WHAT THE EXERCISE ASKS: Return exactly the lines from the "The image size" line through the last line of the entries below. Include no pictures.

SUPPLIED DATA:
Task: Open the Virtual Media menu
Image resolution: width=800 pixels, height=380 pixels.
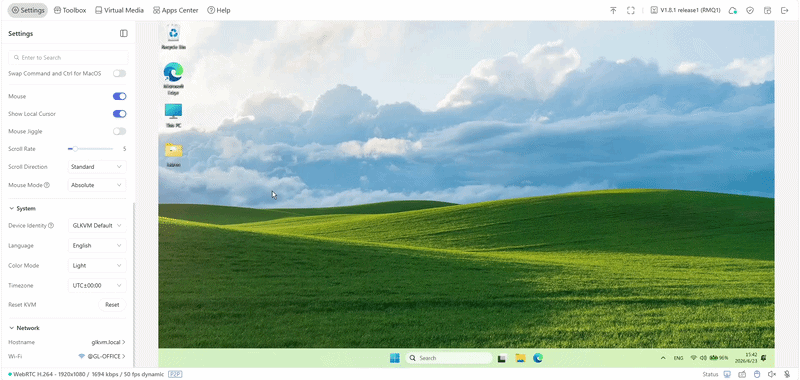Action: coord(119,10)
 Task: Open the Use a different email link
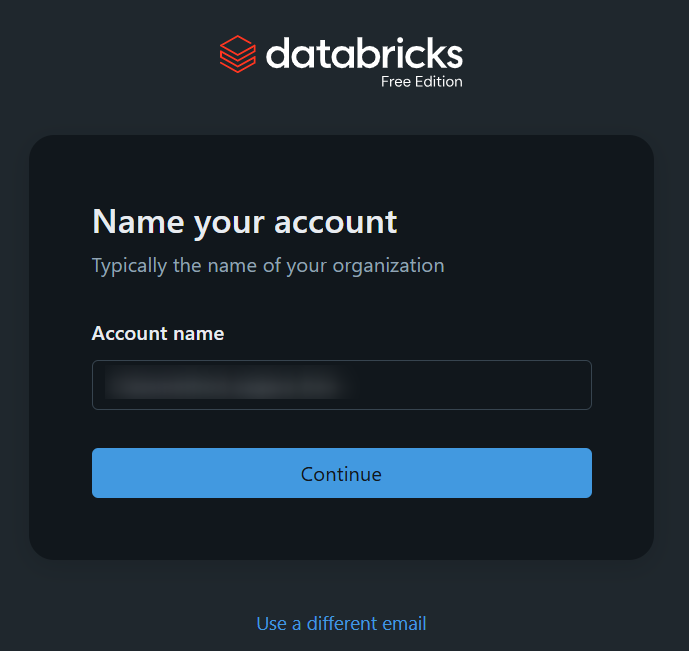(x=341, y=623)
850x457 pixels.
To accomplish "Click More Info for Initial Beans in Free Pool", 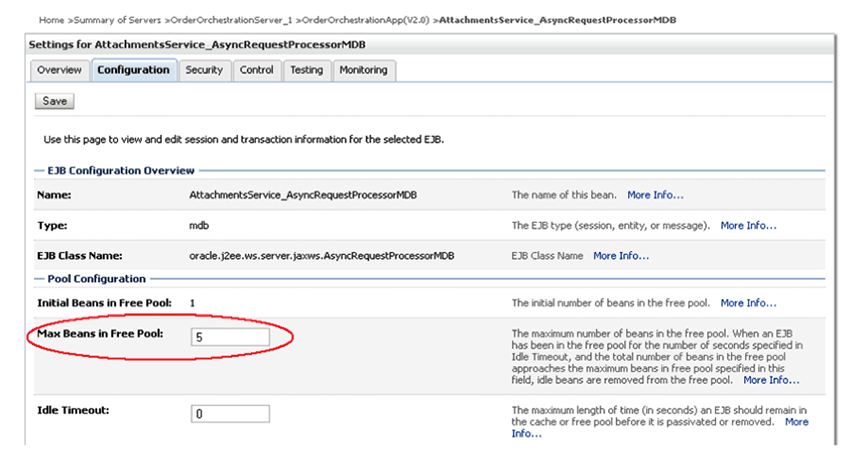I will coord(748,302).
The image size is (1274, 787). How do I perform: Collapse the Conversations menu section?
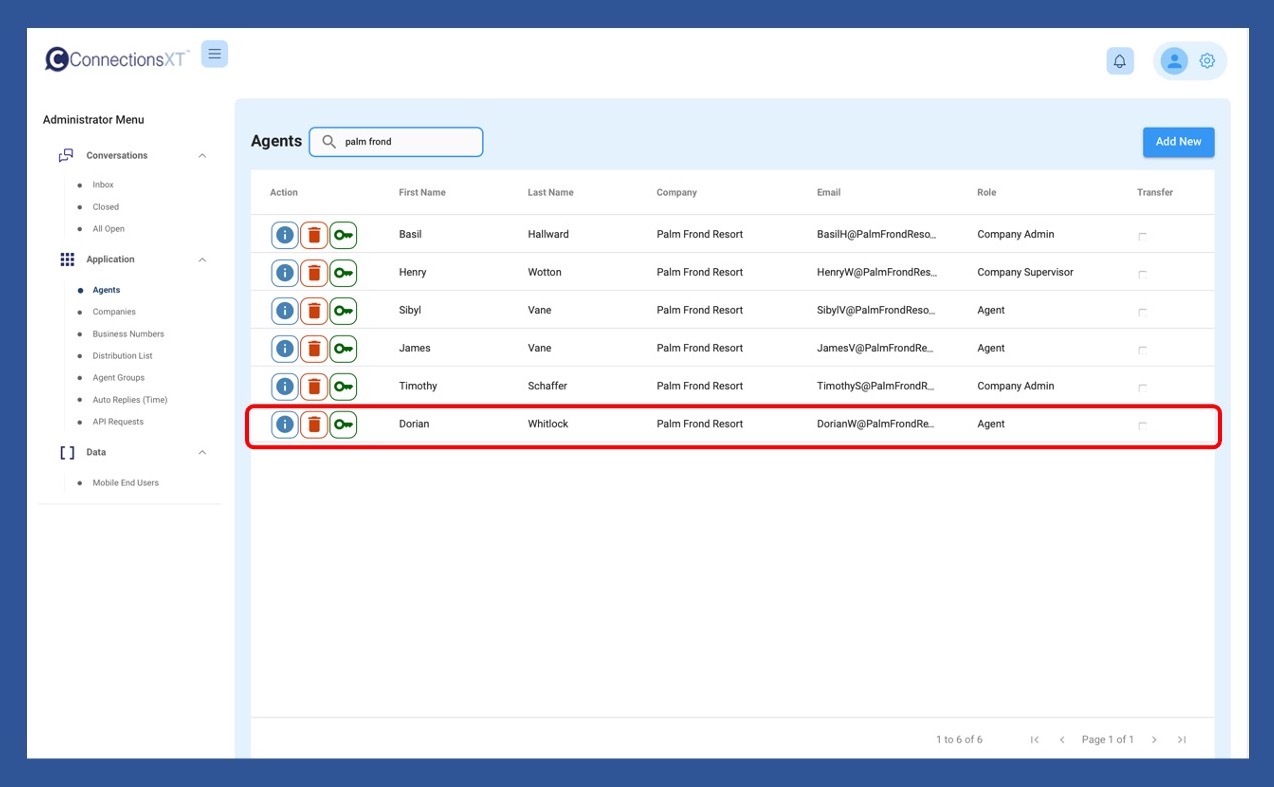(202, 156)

YOUR RESPONSE:
The image size is (1274, 787). How do I perform: Collapse the Conversations menu section?
(202, 156)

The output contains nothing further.